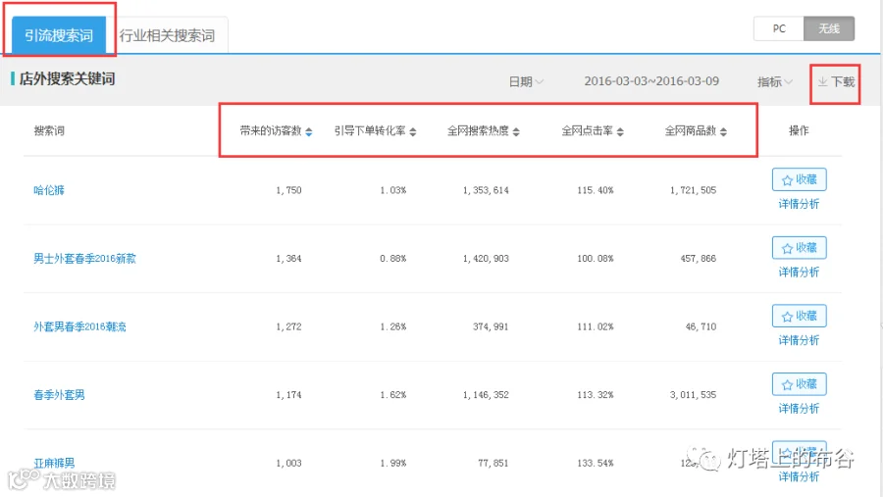Switch device view to PC
Viewport: 883px width, 497px height.
click(x=779, y=28)
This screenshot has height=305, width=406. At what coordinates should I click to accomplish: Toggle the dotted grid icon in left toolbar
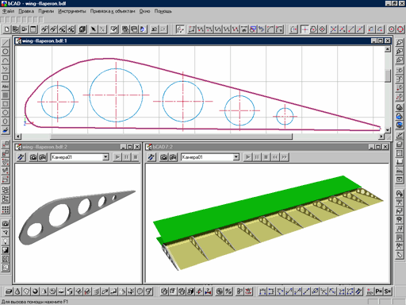6,210
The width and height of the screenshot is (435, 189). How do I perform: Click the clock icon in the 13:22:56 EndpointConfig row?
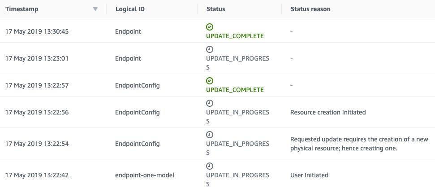click(x=210, y=103)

# # # # # # #

- **Your goal**
Everything from the line with "This screenshot has" through the final line of the material is to be returned exactly, both ends included, apart from the pictures.

- **Solution to this exercise**
This screenshot has height=305, width=406. At what coordinates should I click to accomplish: Toggle the dotted grid icon in left toolbar
6,210
The width and height of the screenshot is (435, 189). How do I perform: Click the clock icon in the 13:22:56 EndpointConfig row?
click(x=210, y=103)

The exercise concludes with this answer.